Abstract
Purpose :
Crystallin proteins are major constituents of the vertebrate eye lens and are divided into two primary classes, α-crystallins and β, γ-crystallins. αB-crystallin (CRYAB) is a small heat shock protein and molecular chaperone. The heat shock response of CRYAB has been studied in triple negative breast cancer, but not in ocular melanoma. We provide the first expression patterning of CRYAB and other crystallin proteins in ocular melanoma to show the presence of the heat shock response and its implications in ocular melanoma development and migration in the eye.
Methods :
OCM3 malignant melanoma cells derived from human eye tissue were grown to 80% confluence. Protein lysates were prepared and centrifuged to remove cellular debris. A BCA protein assay was performed on the lysates and SDS-PAGE gel electrophoresis separated the proteins. Western blotting was performed for CRYAB, αA-crystallin (CRYAA), β-crystallin, and γ-crystallin and the results were analyzed using ImageJ software with retinal pigmented epithelial (RPE) cells as a control.
Results :
Each protein analyzed had an immunoreactive band on the western blot within the expected size range. As expected, CRYAB protein expression was present in both RPE cells and OCM3 cells, with a slight upregulation observed in OCM3 cells.

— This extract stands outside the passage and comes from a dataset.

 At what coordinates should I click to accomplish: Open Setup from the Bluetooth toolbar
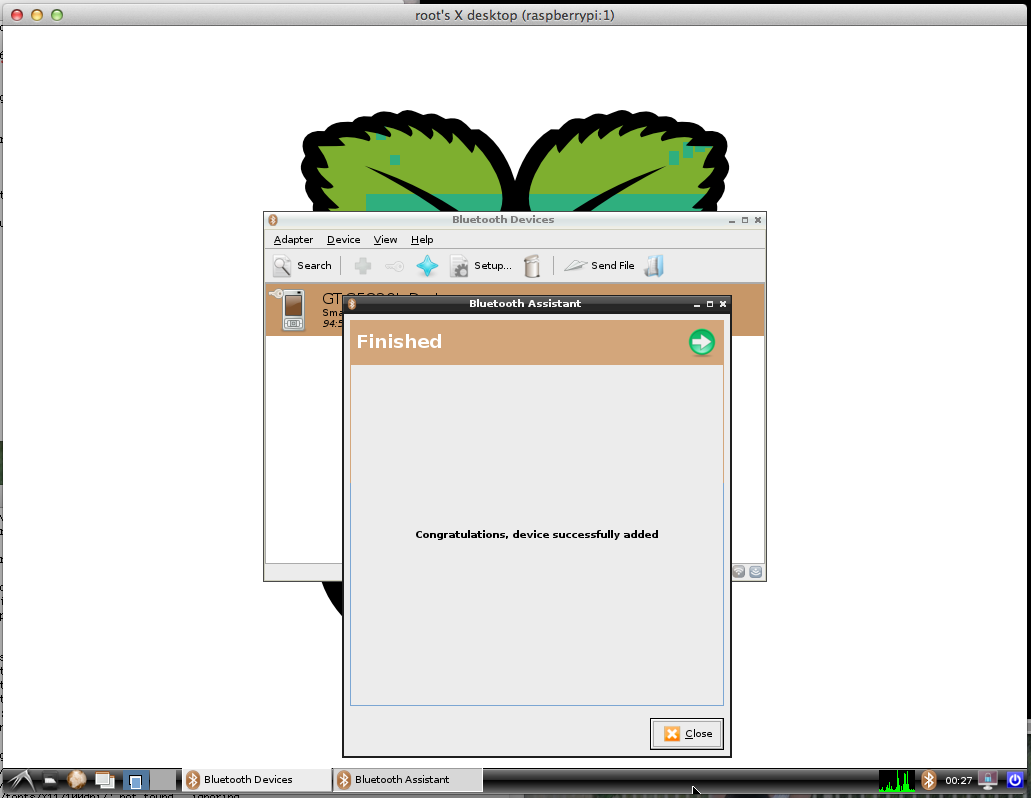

CRYAA was not detected in RPE cells, but appeared to be present as a weak band in OCM3 cells. β and γ-crystallin both had slight expressions in RPE cells and were upregulated in ocular melanoma.
Conclusions :
The findings shed light into the role of crystallin proteins in ocular melanoma. CRYAB expression from western blot analysis shows that there is active molecular chaperone activity in ocular melanoma. In addition, other crystallins appear to be present in low abundance in ocular melanoma and may have roles in its development and cellular progression. These findings raise questions about how exactly crystallins, particularly CRYAB, may contribute to ocular melanoma’s migratory ability.
This is an abstract that was submitted for the 2016 ARVO Annual Meeting, held in Seattle, Wash., May 1-5, 2016.